EXERCISE SET |
a. Could you translate the sentence "This of course led him up a great many false avenues of conjecture." from the Apicius post into Spanish?
b. Rework the Apicius post between "($80/L40) and Sally's" and "over the centuries.", inclusive, writing "codex" in place of "manuscript".

SUPPLIED TEXT |
# # # # #

[Sca-cooks] roman feast / Apicius

Lilinah lilinah at earthlink.net
Thu Mar 20 18:04:07 PDT 2008


In this message i will be referring to information in:
"Apicius: A Critical Edition with an Introduction and English Translation"
by Christopher Grocock and Sally Grainger
Prospect Books (Totnes, Devon, Great Britain, 2006)
which i will call G&G

Let me remind folks that one can purchase both G&G's "Apicius" 
($80/L40) and Sally's "Cooking Apicius" ($19.95/L10) from Oxbow Books 
(UK) / David Brown Book Co (US) for $75/L40. Such a deal!
http://www.oxbowbooks.com

I wrote:
>>Going from memory here, ISTR that Vehling was using a very redacted 
>>(in the true sense) manuscript from the 15th? 16th? century. In 
>>other words, he was not using the oldest available source, but one 
>>which had undergone many changes over the centuries.

Emilio questioned:
>Could you please try to recall or to look up where you got this?

G&G critique Vehling briefly on p. 122: "Vehling may have been an 
excellent chef but his understanding of ancient cooking was defective 
in many ways and - despite the effusive testimonial to his ability 
which prefaces his work - his Latin was, to say the least, extremely 
limited. [in a footnote here they say they agree with F&R's 
assessment]. Vehling's interpretation is hampered by a complete 
misunderstanding as to the nature of garum and liquimen" (Vehling 
assumed they were anchovy paste, not the salty liquid they are)... He 
was also imbued with classical French cooking and attempted to 
understand the recipes by relating them to dishes familiar to him 
from French cooking. This of course led him up a great many false 
avenues of conjecture." No specific example is given here, but IIRC, 
he uses roux - i don't own Vehling so i cannot check. "His work was 
based on an eclectic text drawn at random from Torinus [1541], Lister 
[1709], and Giarratano-Vollmer [1922] with little or no critical 
judgment in evidence." Previously on p. 121 G&G had commented that 
the Giarratano-Vollmer edition "shows a preference for correcting 
what was considered 'barbarous' in the two principal manuscripts 
rather than accepting the validity of some of the readings where they 
do not conform to 'classical' norms."

They also critique Flower and Rosenbaum, although more kindly, on pp. 
122-123, saying they were limited because they were doing their work 
in a post-WWII British context and without the knowledge of 
Mediterranean cooking which "was to burst on the scene on the UK in 
the early 1960s under the influence of Elizabeth David. Flower and 
Rosenbaum were also somewhat in awe of Brandt and accepted his 
theories on the origin and date of the text without question." (p. 
123)

Then they critique "The Roman Cookery of Apicius", 1984, by John 
Edwards (not the US politician) on p. 123, commenting that he went 
wrong much like Vehling with garum/liquamen: "He gives a 'fish 
pickle' recipe which is so far from the true nature of liquamen to be 
within the realms of fantasy," and that "he recommended many bizarre 
and entirely unsuitable substitutions..." And they conclude with: 
"his recipes... unfortunately... barely have a passing resemblance to 
Roman food."

# # # # #

SUPPLIED DATA |
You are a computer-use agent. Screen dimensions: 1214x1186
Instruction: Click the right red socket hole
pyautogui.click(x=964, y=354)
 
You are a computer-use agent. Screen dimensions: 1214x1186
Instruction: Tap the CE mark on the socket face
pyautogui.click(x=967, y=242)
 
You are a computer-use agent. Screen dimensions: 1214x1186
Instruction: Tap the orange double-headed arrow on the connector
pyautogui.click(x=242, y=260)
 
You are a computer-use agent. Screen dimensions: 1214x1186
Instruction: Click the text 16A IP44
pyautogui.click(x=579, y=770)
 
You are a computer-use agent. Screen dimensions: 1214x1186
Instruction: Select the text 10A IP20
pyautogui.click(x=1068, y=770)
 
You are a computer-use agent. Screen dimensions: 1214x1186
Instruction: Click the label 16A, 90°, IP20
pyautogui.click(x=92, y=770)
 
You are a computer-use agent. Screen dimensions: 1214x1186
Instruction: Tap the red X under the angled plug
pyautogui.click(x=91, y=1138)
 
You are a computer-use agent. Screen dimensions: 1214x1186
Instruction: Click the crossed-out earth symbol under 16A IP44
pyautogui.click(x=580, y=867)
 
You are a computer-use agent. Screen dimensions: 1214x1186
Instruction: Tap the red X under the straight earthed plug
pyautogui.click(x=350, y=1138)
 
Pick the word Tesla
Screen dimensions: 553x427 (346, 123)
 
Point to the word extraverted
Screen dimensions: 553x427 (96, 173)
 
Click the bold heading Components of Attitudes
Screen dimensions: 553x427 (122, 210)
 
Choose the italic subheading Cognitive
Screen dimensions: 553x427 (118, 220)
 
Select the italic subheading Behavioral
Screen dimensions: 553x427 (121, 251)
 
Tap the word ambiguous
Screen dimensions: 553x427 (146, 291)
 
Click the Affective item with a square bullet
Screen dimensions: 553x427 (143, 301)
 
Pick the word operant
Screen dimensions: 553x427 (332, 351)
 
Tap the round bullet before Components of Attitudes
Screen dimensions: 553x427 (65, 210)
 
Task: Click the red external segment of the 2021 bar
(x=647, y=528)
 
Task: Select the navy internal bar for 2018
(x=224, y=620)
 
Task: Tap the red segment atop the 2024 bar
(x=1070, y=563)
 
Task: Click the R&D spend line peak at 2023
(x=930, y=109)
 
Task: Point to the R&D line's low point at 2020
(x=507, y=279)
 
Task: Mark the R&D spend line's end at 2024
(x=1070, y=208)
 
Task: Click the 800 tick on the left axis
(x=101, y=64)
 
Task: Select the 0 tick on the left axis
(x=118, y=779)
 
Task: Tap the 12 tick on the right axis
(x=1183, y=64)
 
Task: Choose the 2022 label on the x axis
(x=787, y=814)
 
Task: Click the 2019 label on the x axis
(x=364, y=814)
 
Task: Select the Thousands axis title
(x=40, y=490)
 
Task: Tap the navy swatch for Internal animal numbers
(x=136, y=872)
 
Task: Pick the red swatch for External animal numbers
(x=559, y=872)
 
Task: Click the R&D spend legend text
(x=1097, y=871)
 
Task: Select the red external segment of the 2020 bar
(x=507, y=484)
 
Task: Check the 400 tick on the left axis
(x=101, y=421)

# # # # #

ANSWERS FOR THE EXERCISE |
a. Esto, por supuesto, lo llevó por muchísimos caminos falsos de conjetura.

b.
($80/L40) and Sally's "Cooking Apicius" ($19.95/L10) from Oxbow Books 
(UK) / David Brown Book Co (US) for $75/L40. Such a deal!
http://www.oxbowbooks.com

I wrote:
>>Going from memory here, ISTR that Vehling was using a very redacted 
>>(in the true sense) codex from the 15th? 16th? century. In 
>>other words, he was not using the oldest available source, but one 
>>which had undergone many changes over the centuries.